To an outsider, it would have likely looked like a break from school. In reality, the students were breaking the ice, warming up for some serious business ahead.
The students – selected by teachers to represent a wide range across grade levels and peer groups – were there to learn from the experts at Sources of Strength how to lead a culture shift at TMS centered around hope, health and strength. Nationally recognized for its unique peer-led suicide prevention program, Sources of Strength utilizes a “strength-based and upstream approach to mental health promotion and prevention of adverse outcomes like suicide, violence, bullying, and substance misuse.”
Wednesday’s five-hour training session was led by a handful of Sources of Strength trainers, including counseling and behavioral health coordinator Diane Berry, who said that the middle school years are as good a time as any to introduce children to the program.
“They’re starting to kind of separate from adult figures and kind of reflect on identity – are you an athlete, are you not an athlete, are you an extrovert or an introvert?” Berry said. “Or, who do I belong to? Who are my people? So, we’re really, really oriented to ‘other’ and we want to belong, but we’re also, at this age, painfully, painfully self-conscious.”
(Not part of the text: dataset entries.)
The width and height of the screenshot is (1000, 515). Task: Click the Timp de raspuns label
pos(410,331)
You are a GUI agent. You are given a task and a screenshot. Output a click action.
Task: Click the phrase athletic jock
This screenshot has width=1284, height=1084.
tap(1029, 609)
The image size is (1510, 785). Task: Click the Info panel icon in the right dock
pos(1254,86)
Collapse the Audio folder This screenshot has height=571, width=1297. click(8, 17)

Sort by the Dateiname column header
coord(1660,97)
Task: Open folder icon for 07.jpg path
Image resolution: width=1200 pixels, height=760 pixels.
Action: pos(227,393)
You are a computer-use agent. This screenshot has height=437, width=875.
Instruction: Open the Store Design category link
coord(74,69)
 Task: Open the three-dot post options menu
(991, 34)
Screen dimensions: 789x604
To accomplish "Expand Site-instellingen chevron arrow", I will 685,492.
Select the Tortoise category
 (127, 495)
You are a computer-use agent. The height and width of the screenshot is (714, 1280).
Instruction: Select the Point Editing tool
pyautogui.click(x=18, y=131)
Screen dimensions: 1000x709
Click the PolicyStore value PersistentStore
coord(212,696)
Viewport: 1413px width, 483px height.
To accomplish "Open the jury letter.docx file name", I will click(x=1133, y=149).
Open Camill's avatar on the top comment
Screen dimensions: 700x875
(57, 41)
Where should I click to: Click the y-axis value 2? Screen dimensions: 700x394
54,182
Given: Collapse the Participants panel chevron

That’s part of the reason why Wednesday’s session included plenty of fun activities and light conversations before getting into the heavier topics. “Strength posters” created by the students included activities such as kayaking and riding bikes, and pictures of dogs, stick-figure families and musical notes.
Near the end of the session, the students broke into small groups and brainstormed campaign ideas – these ranged from the audio/visual variety to classroom presentations – that could help inspire a culture shift at TMS. The impact they hope to spread through the school had already made its way through the library by the end of the day.
“I feel like a lot of times we all get caught up in our own lives and, we're just wrapped around ourselves,” TMS eighth-grader Zepherya Noxon said, “and it would be really good for us to focus on the people around us more.”
TMS eighth-grader Kayden Zen McDonald-Eaton agreed.
“I’m going to try to tell my classmates everything I can about this, to try to educate them on what I was educated about,” he said. “I feel very grateful that I was given this knowledge and that I was selected for this. And I know it's going to help with my development as a teenager, and I'm really grateful for that.”
The students will meet twice a month or more as needed to plan and carry out their campaigns, and the group will also be partnering with the school’s community leadership class to broaden their reach.
Berry is hopeful that Wednesday’s positive vibes are just the beginning for TMS.
“We're really trying to kind of push toward actual connection and reframing things in a positive, hopeful way,” she said. “So we want them to become part of that and we want them to connect with others and kind of spread it and ripple it out and ultimately shape cultures.”